_Recorded data_
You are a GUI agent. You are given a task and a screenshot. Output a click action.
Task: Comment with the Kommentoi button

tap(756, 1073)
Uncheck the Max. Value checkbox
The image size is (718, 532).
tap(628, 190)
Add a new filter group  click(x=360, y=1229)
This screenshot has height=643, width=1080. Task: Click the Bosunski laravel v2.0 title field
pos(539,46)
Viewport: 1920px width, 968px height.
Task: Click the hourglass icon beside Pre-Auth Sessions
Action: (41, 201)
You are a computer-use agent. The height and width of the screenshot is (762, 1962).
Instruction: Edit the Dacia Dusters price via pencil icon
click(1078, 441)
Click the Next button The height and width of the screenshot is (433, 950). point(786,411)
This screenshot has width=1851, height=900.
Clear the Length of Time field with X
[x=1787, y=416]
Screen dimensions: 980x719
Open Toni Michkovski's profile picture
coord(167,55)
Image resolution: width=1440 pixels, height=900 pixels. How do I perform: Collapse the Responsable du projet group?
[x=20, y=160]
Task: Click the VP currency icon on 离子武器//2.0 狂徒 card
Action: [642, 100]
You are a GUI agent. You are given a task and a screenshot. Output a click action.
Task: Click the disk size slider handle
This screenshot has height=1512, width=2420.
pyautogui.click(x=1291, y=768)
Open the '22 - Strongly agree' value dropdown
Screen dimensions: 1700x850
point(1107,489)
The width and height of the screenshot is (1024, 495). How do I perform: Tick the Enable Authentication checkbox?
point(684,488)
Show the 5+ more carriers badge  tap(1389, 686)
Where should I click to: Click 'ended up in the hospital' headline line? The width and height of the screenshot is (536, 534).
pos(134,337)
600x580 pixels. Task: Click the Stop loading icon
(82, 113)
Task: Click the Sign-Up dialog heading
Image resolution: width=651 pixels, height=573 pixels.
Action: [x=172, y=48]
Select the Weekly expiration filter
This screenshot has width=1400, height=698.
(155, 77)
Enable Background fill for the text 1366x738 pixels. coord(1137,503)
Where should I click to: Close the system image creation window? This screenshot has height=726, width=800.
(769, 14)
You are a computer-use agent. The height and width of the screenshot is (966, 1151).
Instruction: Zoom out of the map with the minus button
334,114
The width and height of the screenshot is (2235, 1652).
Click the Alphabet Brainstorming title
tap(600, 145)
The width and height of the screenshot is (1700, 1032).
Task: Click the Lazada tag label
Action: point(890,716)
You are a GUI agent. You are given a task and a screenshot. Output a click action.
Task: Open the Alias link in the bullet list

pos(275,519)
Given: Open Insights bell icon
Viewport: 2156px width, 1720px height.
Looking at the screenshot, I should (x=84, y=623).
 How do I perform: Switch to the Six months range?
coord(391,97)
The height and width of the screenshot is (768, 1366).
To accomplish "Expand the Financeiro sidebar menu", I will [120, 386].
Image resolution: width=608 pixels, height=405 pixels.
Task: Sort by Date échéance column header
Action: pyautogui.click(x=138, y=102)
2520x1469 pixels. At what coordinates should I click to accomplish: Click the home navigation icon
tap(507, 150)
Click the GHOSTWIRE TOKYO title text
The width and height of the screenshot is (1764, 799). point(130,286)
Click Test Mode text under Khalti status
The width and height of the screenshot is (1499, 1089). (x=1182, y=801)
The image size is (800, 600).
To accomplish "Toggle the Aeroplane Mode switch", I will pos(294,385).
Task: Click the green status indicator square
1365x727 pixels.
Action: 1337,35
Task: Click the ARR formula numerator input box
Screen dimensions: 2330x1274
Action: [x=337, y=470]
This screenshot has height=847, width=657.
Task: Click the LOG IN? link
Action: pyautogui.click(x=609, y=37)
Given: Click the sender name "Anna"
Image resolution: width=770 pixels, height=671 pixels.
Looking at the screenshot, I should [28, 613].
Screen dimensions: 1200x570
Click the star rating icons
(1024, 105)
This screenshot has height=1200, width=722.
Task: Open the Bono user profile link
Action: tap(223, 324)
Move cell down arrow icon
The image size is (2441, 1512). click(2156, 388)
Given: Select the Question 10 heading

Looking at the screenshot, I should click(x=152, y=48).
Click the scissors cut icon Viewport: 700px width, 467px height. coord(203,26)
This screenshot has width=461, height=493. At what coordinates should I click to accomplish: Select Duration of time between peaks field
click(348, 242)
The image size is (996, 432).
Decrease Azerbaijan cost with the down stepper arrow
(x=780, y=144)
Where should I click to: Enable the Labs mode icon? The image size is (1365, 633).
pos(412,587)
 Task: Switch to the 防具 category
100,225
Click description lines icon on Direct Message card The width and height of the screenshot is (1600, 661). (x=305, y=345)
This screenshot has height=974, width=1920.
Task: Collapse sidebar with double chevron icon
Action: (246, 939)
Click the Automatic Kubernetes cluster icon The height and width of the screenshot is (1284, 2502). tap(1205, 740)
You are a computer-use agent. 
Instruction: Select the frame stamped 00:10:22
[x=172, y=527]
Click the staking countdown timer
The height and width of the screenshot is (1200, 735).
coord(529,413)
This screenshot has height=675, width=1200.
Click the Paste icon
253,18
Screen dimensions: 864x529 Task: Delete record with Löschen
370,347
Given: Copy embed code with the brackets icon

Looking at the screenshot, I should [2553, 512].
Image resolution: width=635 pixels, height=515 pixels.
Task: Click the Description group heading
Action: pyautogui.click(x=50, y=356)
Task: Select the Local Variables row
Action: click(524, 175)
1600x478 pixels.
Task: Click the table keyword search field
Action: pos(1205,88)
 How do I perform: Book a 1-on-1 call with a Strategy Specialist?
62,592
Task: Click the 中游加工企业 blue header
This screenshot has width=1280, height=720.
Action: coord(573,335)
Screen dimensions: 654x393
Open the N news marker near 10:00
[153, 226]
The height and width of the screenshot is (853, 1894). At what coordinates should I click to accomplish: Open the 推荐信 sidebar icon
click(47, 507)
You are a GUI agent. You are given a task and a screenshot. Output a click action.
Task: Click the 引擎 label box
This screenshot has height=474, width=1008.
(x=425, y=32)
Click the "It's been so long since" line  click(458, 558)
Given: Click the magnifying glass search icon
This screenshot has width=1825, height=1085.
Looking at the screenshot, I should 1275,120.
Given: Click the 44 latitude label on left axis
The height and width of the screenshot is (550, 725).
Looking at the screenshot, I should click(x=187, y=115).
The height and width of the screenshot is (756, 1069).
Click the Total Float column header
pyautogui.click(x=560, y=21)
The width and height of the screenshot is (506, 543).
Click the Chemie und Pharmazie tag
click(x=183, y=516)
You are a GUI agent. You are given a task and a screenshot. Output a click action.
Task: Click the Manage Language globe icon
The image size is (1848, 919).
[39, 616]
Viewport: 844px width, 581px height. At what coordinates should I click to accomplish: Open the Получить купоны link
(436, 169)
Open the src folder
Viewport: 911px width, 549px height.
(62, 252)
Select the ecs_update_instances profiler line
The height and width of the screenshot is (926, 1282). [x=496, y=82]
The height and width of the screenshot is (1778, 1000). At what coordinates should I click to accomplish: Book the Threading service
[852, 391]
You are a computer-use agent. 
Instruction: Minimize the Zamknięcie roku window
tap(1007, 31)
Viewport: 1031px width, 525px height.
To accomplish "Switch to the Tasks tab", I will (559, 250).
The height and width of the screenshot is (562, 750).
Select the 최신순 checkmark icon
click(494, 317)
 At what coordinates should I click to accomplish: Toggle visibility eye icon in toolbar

_Task statement_
Rewrite the lines above as a JSON list of strings, one string per line and no blank lines. Begin at the first line and stop after the line that contains "Action: (41, 201)".

_Exercise solution_
[
  "You are a GUI agent. You are given a task and a screenshot. Output a click action.",
  "Task: Comment with the Kommentoi button",
  "tap(756, 1073)",
  "Uncheck the Max. Value checkbox",
  "The image size is (718, 532).",
  "tap(628, 190)",
  "Add a new filter group  click(x=360, y=1229)",
  "This screenshot has height=643, width=1080. Task: Click the Bosunski laravel v2.0 title field",
  "pos(539,46)",
  "Viewport: 1920px width, 968px height.",
  "Task: Click the hourglass icon beside Pre-Auth Sessions",
  "Action: (41, 201)"
]